Ayhan Songar
Bir dalda derinleşen, bir sahada genişleyen ilim, kültür ve sanat adamları vardır. Ama bazıları da kendi alanlarında tanınır, belli bir şöhrete kavuşurlar lakin bu onlara yetmez, onlar farklı ilgi alanlarına da sahip olurlar. Değişik mesleklerde veya sanatlarda da başarılı olurlar. İşte geçmişte bu çok yönlü kişilere "hezarfen" denilirdi. Yani bin hünerli. Ayhan Songar da kanaatimce 20. yüzyıl Türkiye'sinin hakiki 'hezarfen'lerindendi.

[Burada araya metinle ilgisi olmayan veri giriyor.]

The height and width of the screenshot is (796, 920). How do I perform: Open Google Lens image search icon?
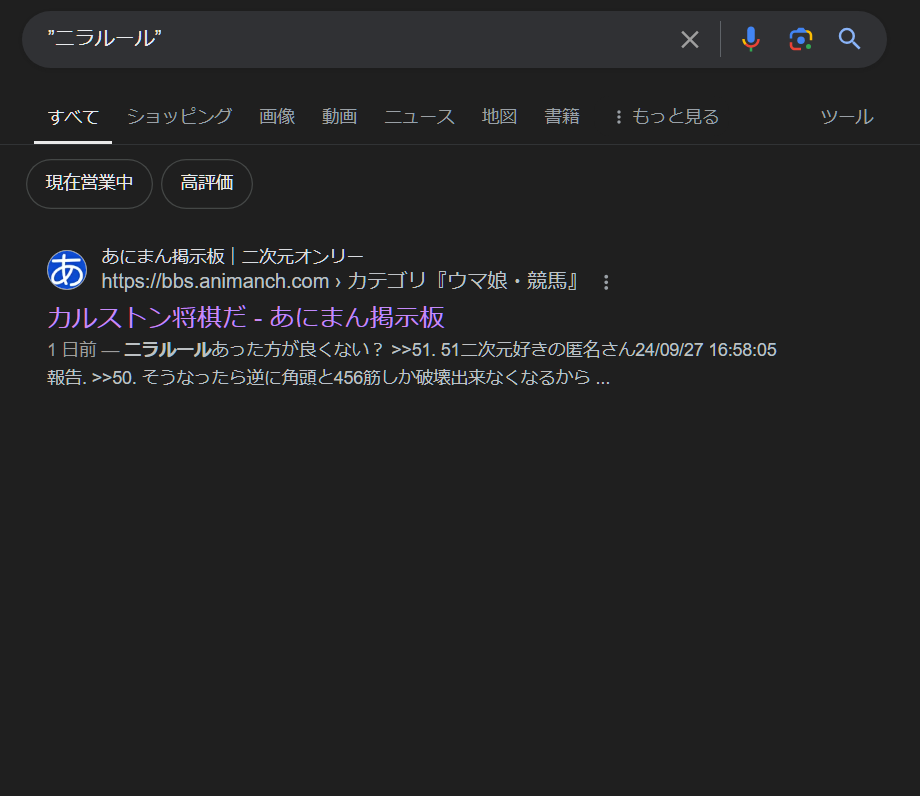800,39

Onun hekimliği, psikiyatri sahasında yaptığı yenilikler çok. Herkesin az çok adını duyduğu, kendisine hürmet ettiği bir şahsiyetti Songar. Cerrahpaşa Hastanesi'nde kurucusu olduğu Psikiyatri Ana Bilim Dalı'nın 34 yıl Başkanlığını yapmıştı. Hocası Mazhar Osman da öyle bir şöhreti yakalamış bir simaydı ve nükteleriyle edebiyatımızı renklendiriyordu. Hatta biraz aklından zoru olanlara "tam bir mazhar Osmanlık" derlermiş. Hocasının tahtına oturan ve hakiki bir hayrül halef olan Songar da ömrü boyunca tek başına bir şifahane olarak çalışmıştır. Yusuf Tuna bir şiirinde, "Gülünmeyecek söze gülüyoruz, / Tam Ayhan Songar'lık bir toplum olduk." demiştir.

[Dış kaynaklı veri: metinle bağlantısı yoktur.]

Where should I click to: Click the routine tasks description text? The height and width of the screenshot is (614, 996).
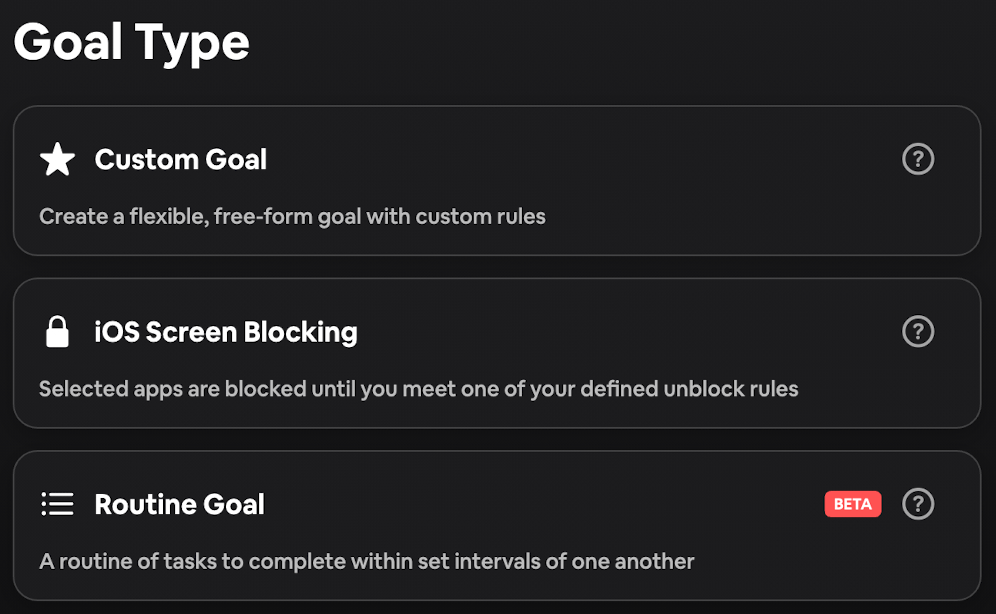(366, 561)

Laleli'deki muayenehanesini bilirdim. Gece geç saatlere kadar orada hasta bakardı. Onu tanıyamayan bazı kişiler, gece geç saatlere kadar çalışmasını bir 'hırs' olarak telakki etmişler ve yanılmışlardır. Çünkü Ayhan Hoca hırslı ve paragöz bir insan değil aksine çok çalışkan ve gayretli bir insandı sadece. Başkaları gibi tembellik etmez, her dakikanın, her saniyenin Allah'ın kullarına birer emaneti olduğunun idrakinde çalışırdı. Himmetliydi. Vefatından sonra yaklaşık 30 öğrenciye burs verdiğini duyanlar şaşırdılar. Ayhan Hoca işte böyle cömert bir şahsiyet, başkalarını düşünen bir ahlak ve fazilet adamıydı.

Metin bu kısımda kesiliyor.